___ Extrait du document

4 de Septembre 1769.

 

 

          Martin était un cultivateur établi à Bleurville, village du Barrois, bailliage de la Marche, chargé d’une nombreuse famille. On assassina, il y a deux ans et huit mois, un homme sur le grand chemin auprès du village de Bleurville. Un praticien ayant remarqué sur le même chemin, entre la maison de Martin et le lieu où s’était commis le meurtre, une empreinte de soulier, on saisit Martin sur cet indice, on lui confronta ses souliers, qui cadraient assez avec les traces, et on lui donna la question. Après ce préliminaire, il parut un témoin qui avait vu le meurtrier s’enfuir ; le témoin dépose, on lui amène Martin ; il dit qu’il ne reconnaît pas Martin pour le meurtrier ; Martin s’écrie : « Dieu soit béni ! en voilà un qui ne m’a pas reconnu. »

 

          Le juge, fort mauvais logicien, interprète ainsi ces paroles : « Dieu soit béni ! j’ai commis l’assassinat, et je n’ai pas été reconnu par le témoin. »

 

          Le juge, assisté de quelques gradués du village, condamne Martin à la roue, sur une amphibologie. Le procès est envoyé à la Tournelle de Paris ; le jugement est confirmé ; Martin est exécuté dans son village. Quand on l’étendit sur la croix de Saint-André, il demanda permission au bailli et au bourreau de lever les bras au ciel pour l’attester de son innocence, ne pouvant se faire entendre de la multitude. On lui fit cette grâce, après quoi on lui brisa les bras, les cuisses, et les jambes, et on le laissa expirer sur la roue.

______
___ Données enregistrées

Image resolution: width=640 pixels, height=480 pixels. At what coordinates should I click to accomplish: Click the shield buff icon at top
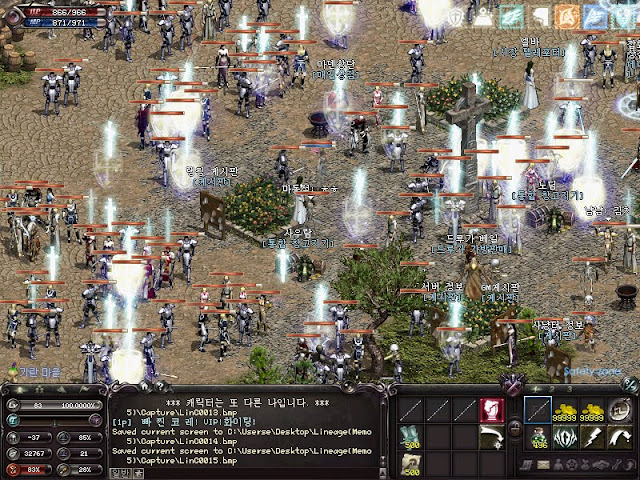point(456,17)
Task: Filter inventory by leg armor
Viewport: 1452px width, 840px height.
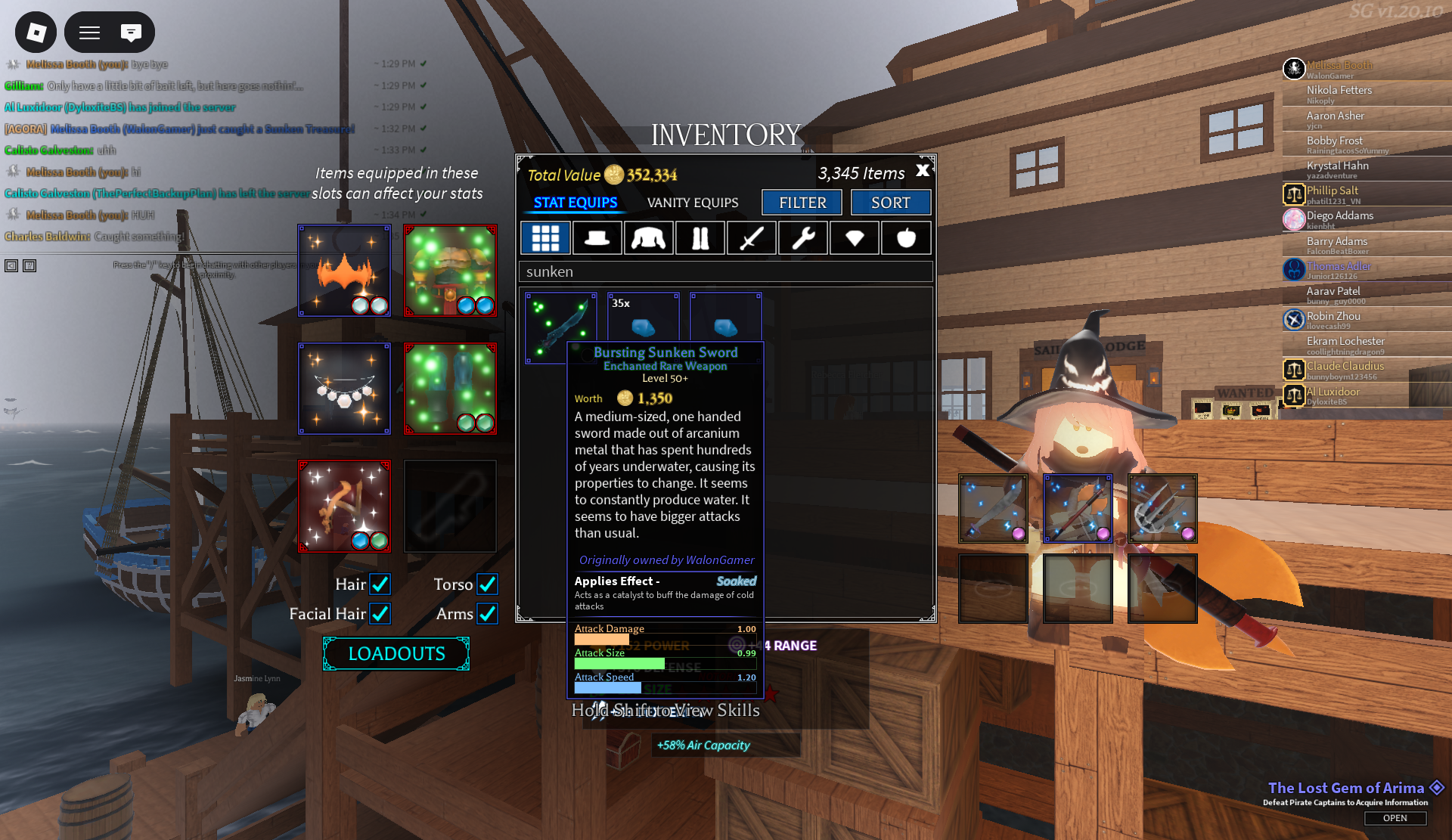Action: click(x=700, y=238)
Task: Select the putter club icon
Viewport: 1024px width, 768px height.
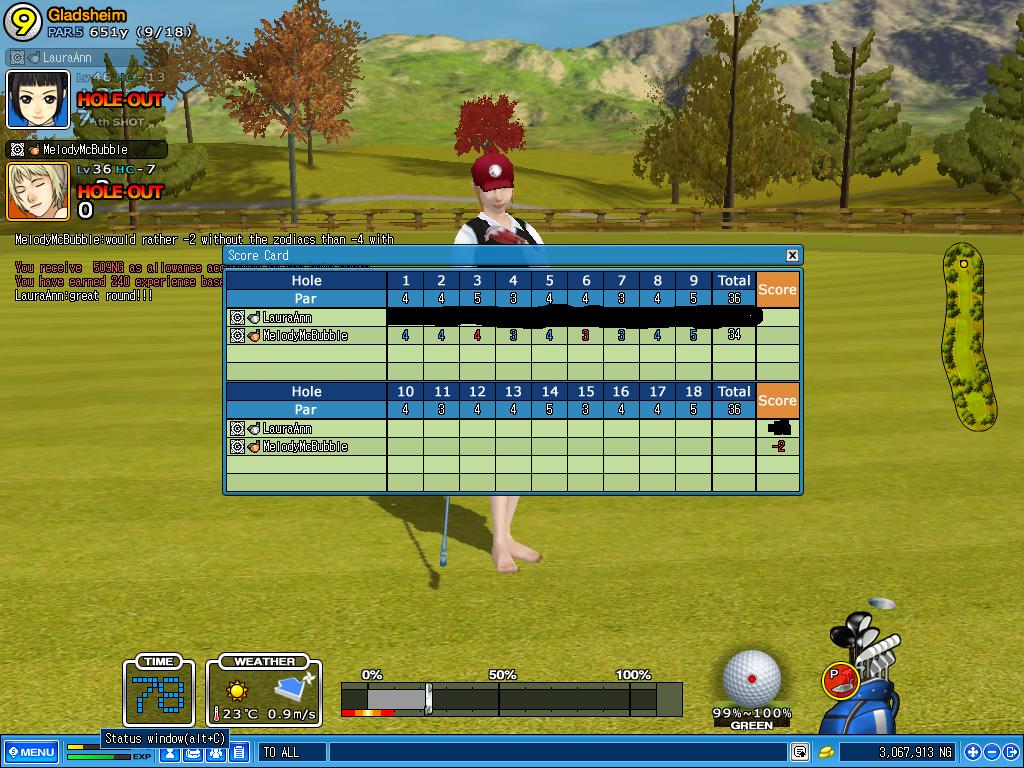Action: 841,679
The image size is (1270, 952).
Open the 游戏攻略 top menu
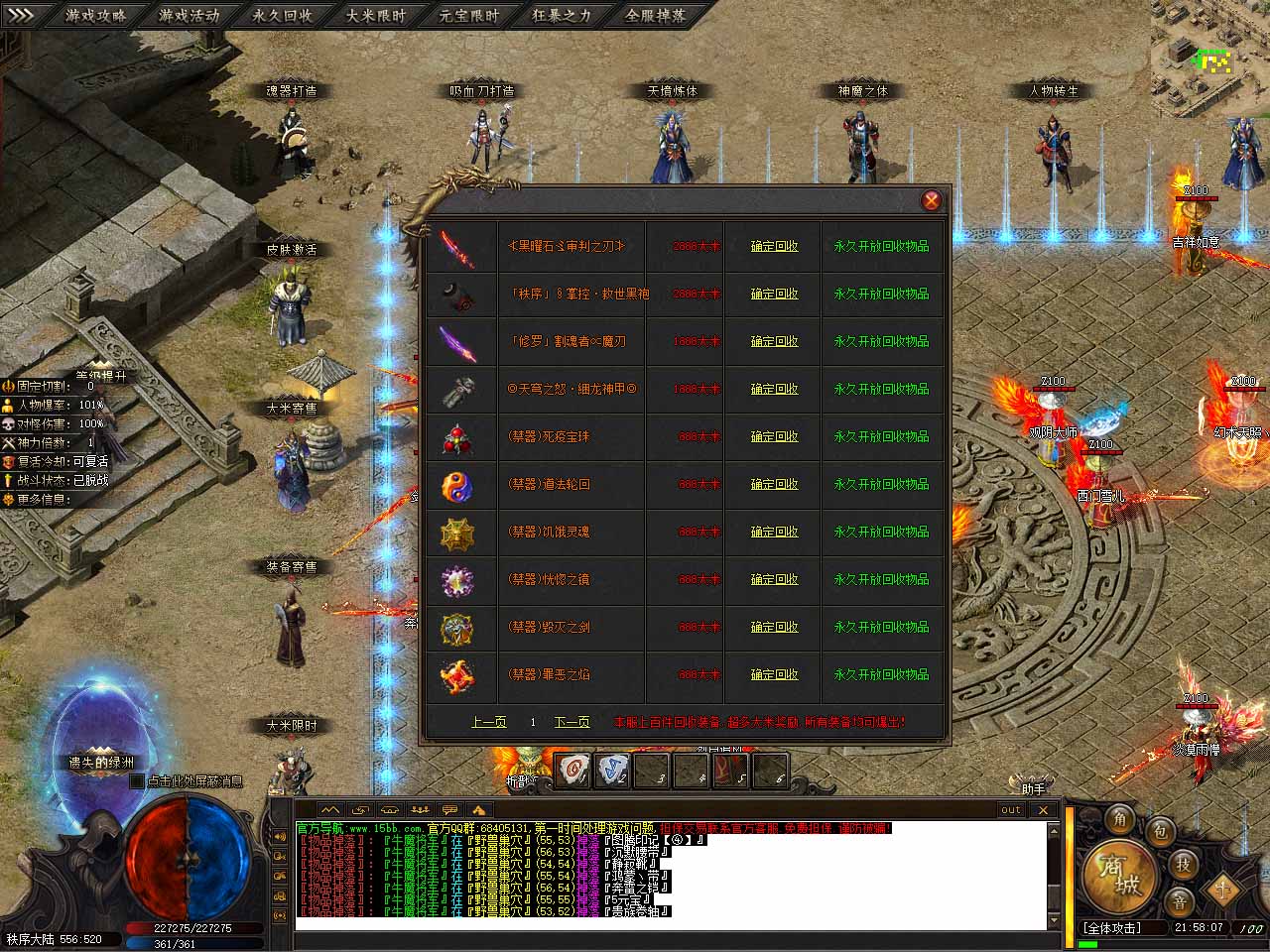[x=96, y=16]
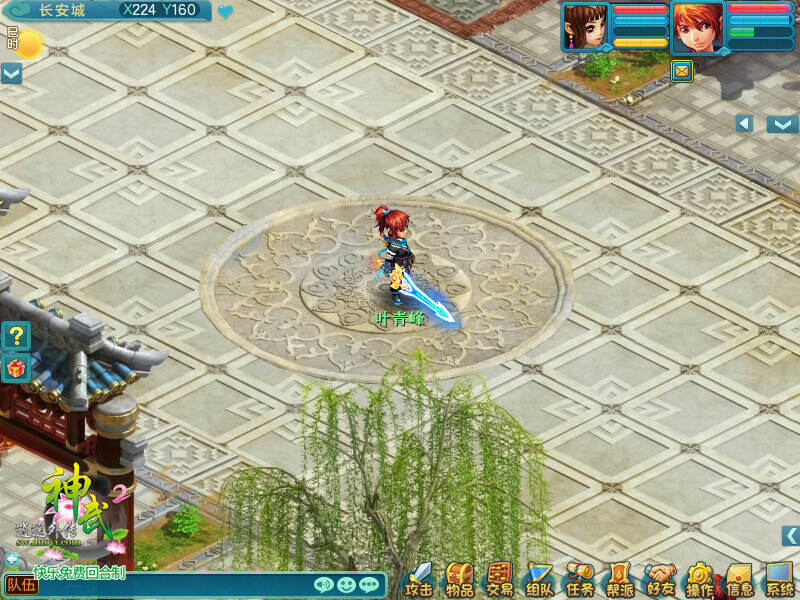Click the chat speech bubble button
Image resolution: width=800 pixels, height=600 pixels.
[x=369, y=585]
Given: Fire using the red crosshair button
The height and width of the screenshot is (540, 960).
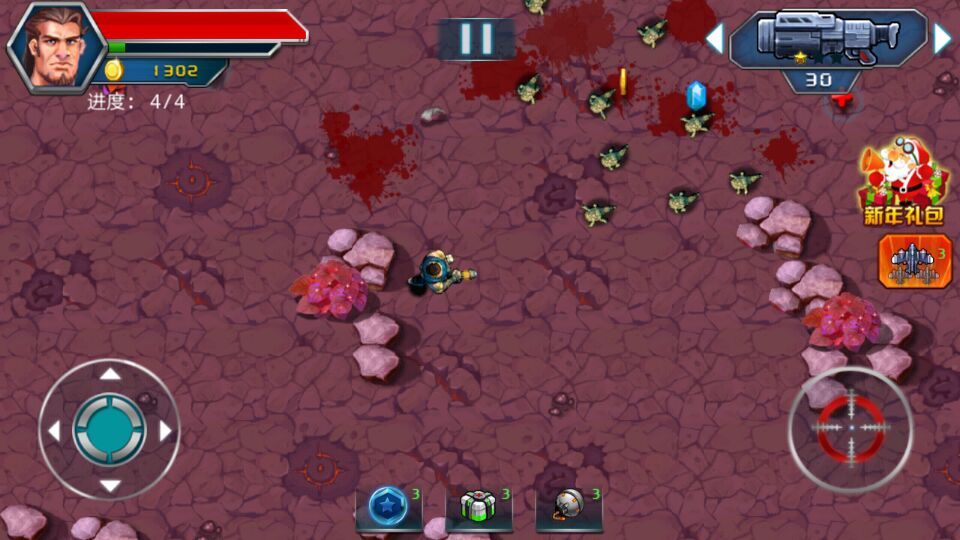Looking at the screenshot, I should tap(851, 428).
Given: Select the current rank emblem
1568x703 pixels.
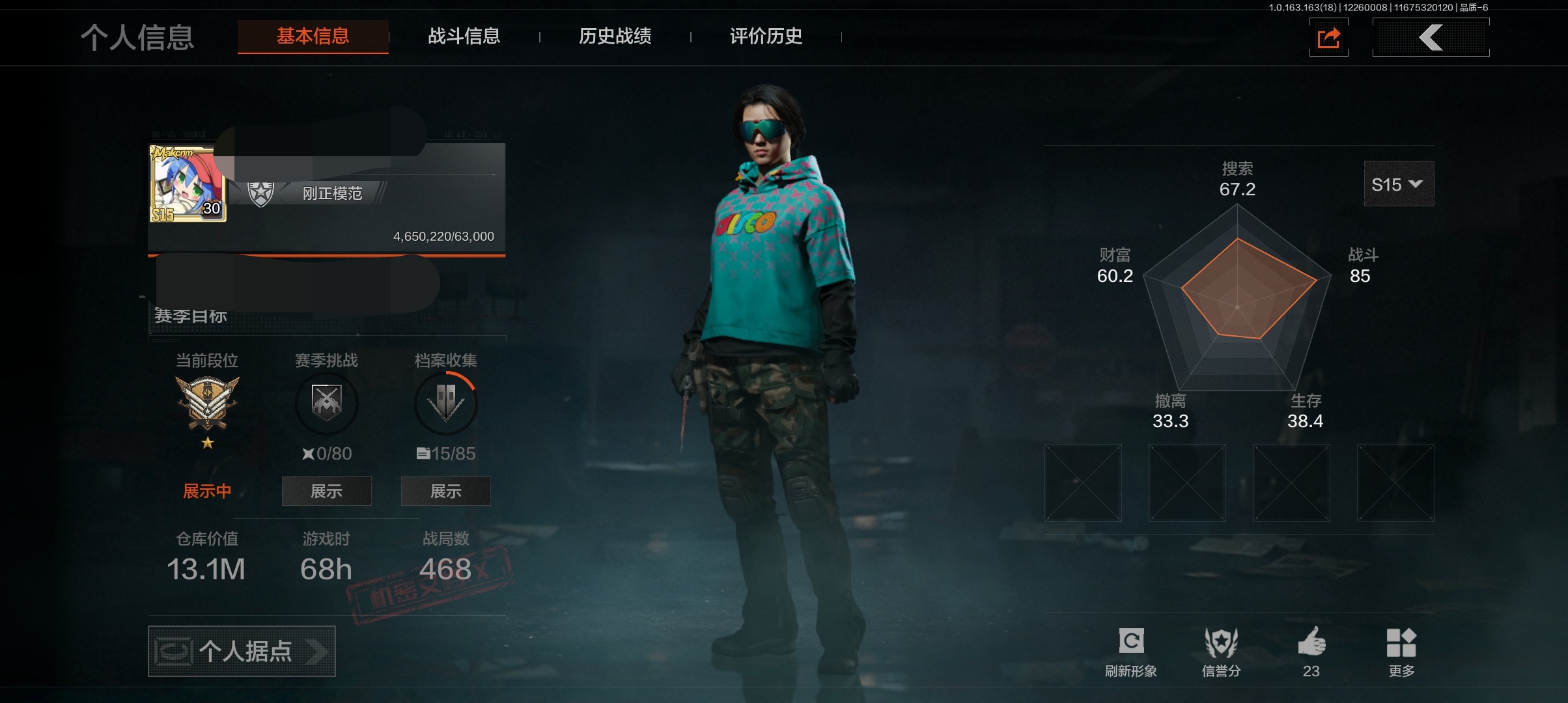Looking at the screenshot, I should (x=207, y=404).
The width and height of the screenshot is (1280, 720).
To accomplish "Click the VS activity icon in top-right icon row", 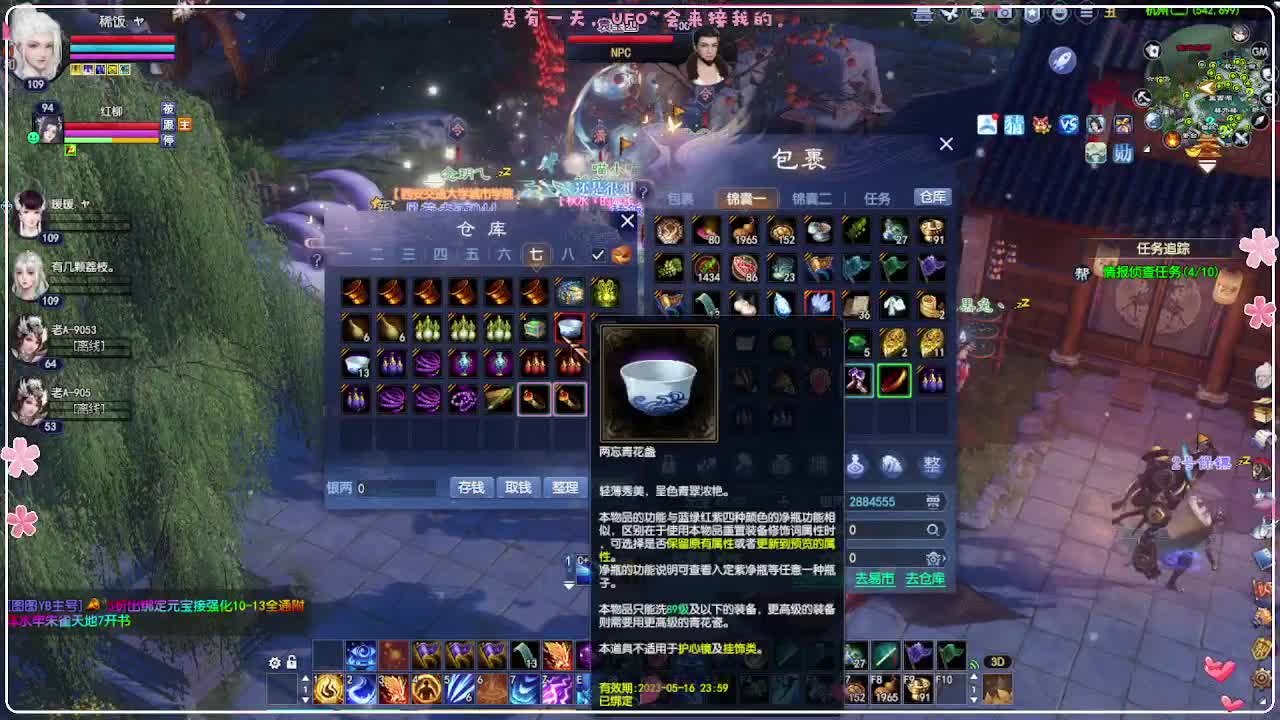I will click(1069, 123).
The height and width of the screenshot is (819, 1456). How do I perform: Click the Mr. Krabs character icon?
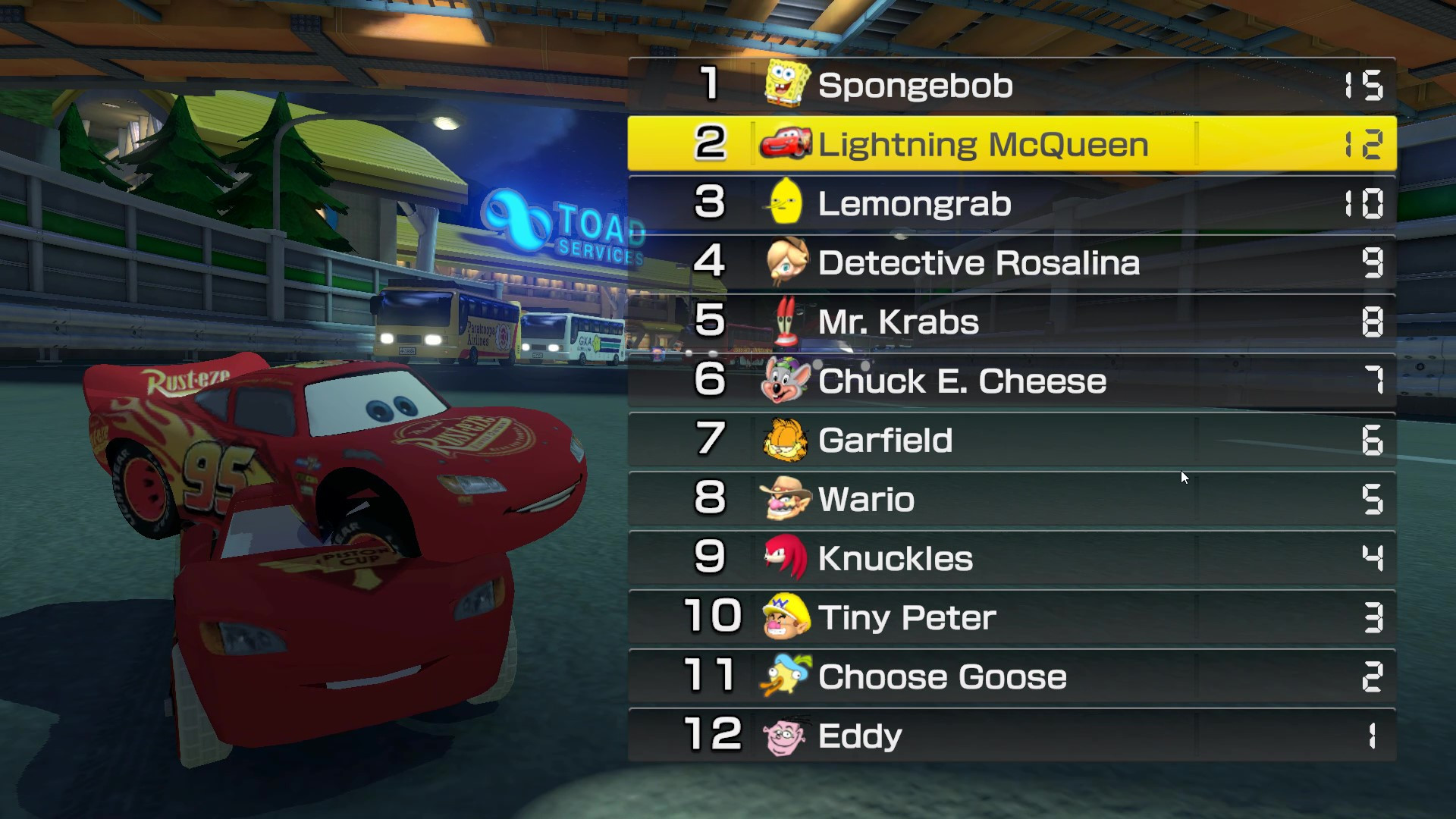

______

● **Consignes de l'exercice**:
**a)** Recopiez le passage du texte sur l'affaire Martin, de « Le juge, fort » à « sur la roue. ».
**b)** Dans les enregistrements, réécrivez uniquement les lignes allant de celle qui contient « Task: Filter inventory by leg armor » à celle qui contient « Action: 841,679 », en remplaçant « Viewport » par « Display area » sans rien changer d'autre. Laissez les images de côté dans votre réponse.

● **Corrigé de l'exercice**:
**a)**
Le juge, fort mauvais logicien, interprète ainsi ces paroles : « Dieu soit béni ! j’ai commis l’assassinat, et je n’ai pas été reconnu par le témoin. »

 

          Le juge, assisté de quelques gradués du village, condamne Martin à la roue, sur une amphibologie. Le procès est envoyé à la Tournelle de Paris ; le jugement est confirmé ; Martin est exécuté dans son village. Quand on l’étendit sur la croix de Saint-André, il demanda permission au bailli et au bourreau de lever les bras au ciel pour l’attester de son innocence, ne pouvant se faire entendre de la multitude. On lui fit cette grâce, après quoi on lui brisa les bras, les cuisses, et les jambes, et on le laissa expirer sur la roue.

**b)**
Task: Filter inventory by leg armor
Display area: 1452px width, 840px height.
Action: click(x=700, y=238)
Task: Select the putter club icon
Display area: 1024px width, 768px height.
Action: 841,679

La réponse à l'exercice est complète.